2.9.2.9. 100G PTP TX User Flow

In this section, the acronym PL and VL stands for Physical Lane and Virtual Lane respectively.
  1. After power up or reset, wait until TX raw offset data are ready.
    The status could be monitored via:
    • Polling via CSR:
      csr_read (mlptp_status[0]) = 1’b1
  2. Read TX raw offset data from IP:
    tx_const_delay = csr_read (mlptp_tx_const_delay[30:0])
    tx_const_delay_sign = csr_read (mlptp_tx_const_delay[31])
    
    for (pl = 0; pl < PL; pl++) {
    	tx_apulse_offset[pl] = csr_read (mlptp_tx_l<3-0>_offset[30:0])
    	tx_apulse_offset_sign[pl] = csr_read (mlptp_tx_l<3-0>_offset[31])
    	tx_apulse_wdelay[pl] = csr_read (mlptp_tx_l<3-0>_wire_dly[19:0])
    	tx_apulse_time[pl] = csr_read (mlptp_tx_l<3-0>_time[19:0])
    }
    
  3. Determine TX reference lane:
    1. Detect if asynchronous pulse time rollover, and adjust accordingly:
      Expectation: Skew between async pulses < 256ns
      
      tx_ap_time_rollover = ((max(tx_apulse_time[PL-1:0]) – min(tx_apulse_time[PL-1:0])) > 256ns) ? 1 : 0
      
      tx_ap_time_seconds_rollover = (tx_ap_time_rollover && (29’h10000000 – max(tx_apulse_time[PL-1:0])) > 256ns) ? 1 : 0
      
      for (pl = 0; pl < PL; pl++) {
      tx_apulse_time_adj[pl] = tx_ap_time_seconds_rollover && (tx_apulse_time[pl] < 256ns) ? tx_apulse_time[pl] + {13’h0A00, 16’h0000} : tx_ap_time_rollover && (tx_apulse_time[pl] < 256ns) ? tx_apulse_time[pl] + {13’h1000, 16’h0000} : tx_apulse_time[pl]
      }
      
    2. Calculate the actual time of TX Alignment Marker at TX PMA parallel data interface:
      for (pl = 0; pl < PL; pl++) {
      tx_am_actual_time[pl] = (tx_apulse_time_adj[pl]) + (tx_apulse_offset_sign[pl] ? –tx_apulse_offset[pl] : tx_apulse_offset[pl]) – (tx_apulse_wdelay[pl])
      }
      
    3. Determine TX reference lane:
      tx_ref_pl = pl
      
      where tx_am_actual_time[pl] is max(tx_am_actual_time[PL-1:0])

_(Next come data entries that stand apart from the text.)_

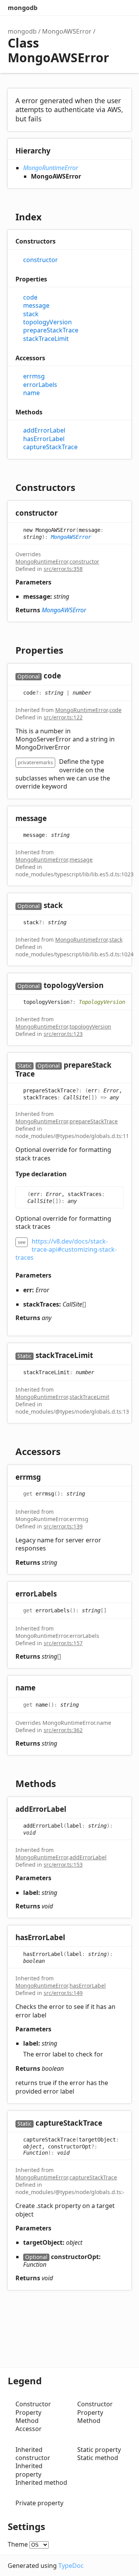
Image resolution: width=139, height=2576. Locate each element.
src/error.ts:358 (63, 568)
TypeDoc (71, 2565)
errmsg (34, 376)
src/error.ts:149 (63, 1993)
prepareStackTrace (50, 330)
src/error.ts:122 (63, 717)
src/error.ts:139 (63, 1526)
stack (31, 314)
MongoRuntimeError (50, 168)
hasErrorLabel (43, 439)
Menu (123, 7)
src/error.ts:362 (63, 1730)
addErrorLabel (44, 430)
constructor (40, 260)
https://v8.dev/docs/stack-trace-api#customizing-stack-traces (66, 1249)
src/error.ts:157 (63, 1643)
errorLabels (40, 385)
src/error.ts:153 (63, 1864)
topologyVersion (47, 322)
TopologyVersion (102, 1002)
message (36, 306)
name (31, 393)
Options (108, 7)
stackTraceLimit (46, 339)
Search (92, 7)
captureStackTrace (50, 447)
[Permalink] (65, 513)
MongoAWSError (67, 31)
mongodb (22, 7)
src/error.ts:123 (63, 1034)
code (30, 297)
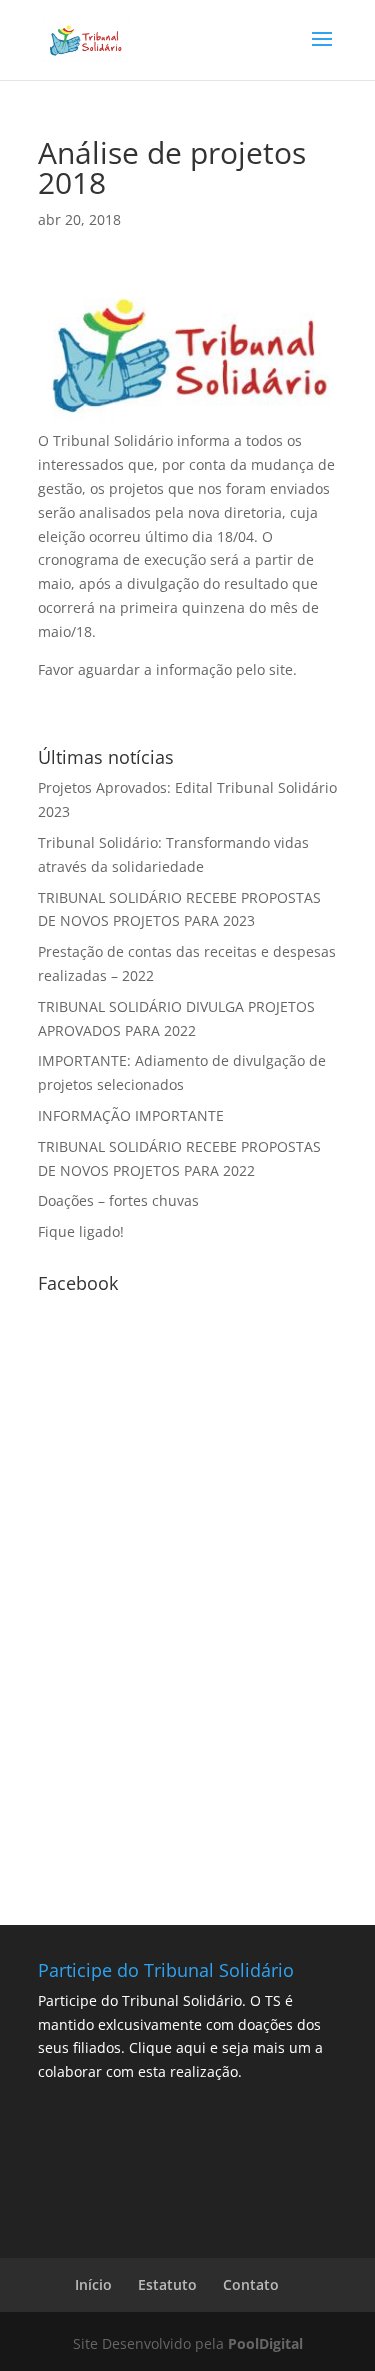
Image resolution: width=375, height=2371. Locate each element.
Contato (251, 2284)
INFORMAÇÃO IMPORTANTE (131, 1115)
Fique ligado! (81, 1231)
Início (93, 2284)
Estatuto (167, 2284)
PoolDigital (265, 2343)
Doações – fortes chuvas (118, 1200)
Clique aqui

  4. Calculate TX offsets:
    1. Calculate TX TAM adjust:
      tx_tam_adjust = (tx_const_delay_sign ? –tx_const_delay : tx_const_delay) + (tx_apulse_offset_sign[tx_ref_pl] ? –tx_apulse_offset[tx_ref_pl] : tx_apulse_offset[tx_ref_pl]) – (tx_apulse_wdelay[tx_ref_pl])
      
    2. Calculate TX extra latency:
      Convert unit of TX PMA delay from UI to nanoseconds:
      tx_pma_delay_ns = tx_pma_delay_ui * UI
      Total up all extra latency together:
      tx_extra_latency = tx_pma_delay_ns + tx_external_phy_delay + tx_tam_adjust
  5. Write the determined TX reference lane into IP:
    csr_write (mlptp_tx_ref_lane, tx_ref_pl)
  6. Write the calculated TX offsets to IP:
    1. Write TX extra latency:
      csr_write (tx_ptp_extra_latency, tx_extra_latency)
  7. UI value measurement. Follow the steps mentioned in section 100G UI Adjustment.
    Note: As UI measurement is a long process in simulation. Therefore, for simulation, Intel recommends to skip this step and program 0 ppm value.
  8. Notify soft PTP that user flow configuration is completed:
    csr_write (mlptp_tx_user_cfg, 1’b1)
  9. Wait until TX PTP is ready.
    The status could be monitored via:
    • Output port:
      o_tx_ptp_ready = 1’b1
      or
    • Polling via CSR:
      csr_read (mlptp_status[2]) = 1’b1
  10. TX PTP is up and running.
    1. Adjust TX UI value. You must perform TX UI adjustment of IP from time to time to prevent time counter drift from golden time-of-day in the system. Follow the steps mentioned in section 100G UI Adjustment.
      Note: UI measurement is a long process in simulation. Therefore, for simulation, Intel recommends to skip this step and program 0 ppm value.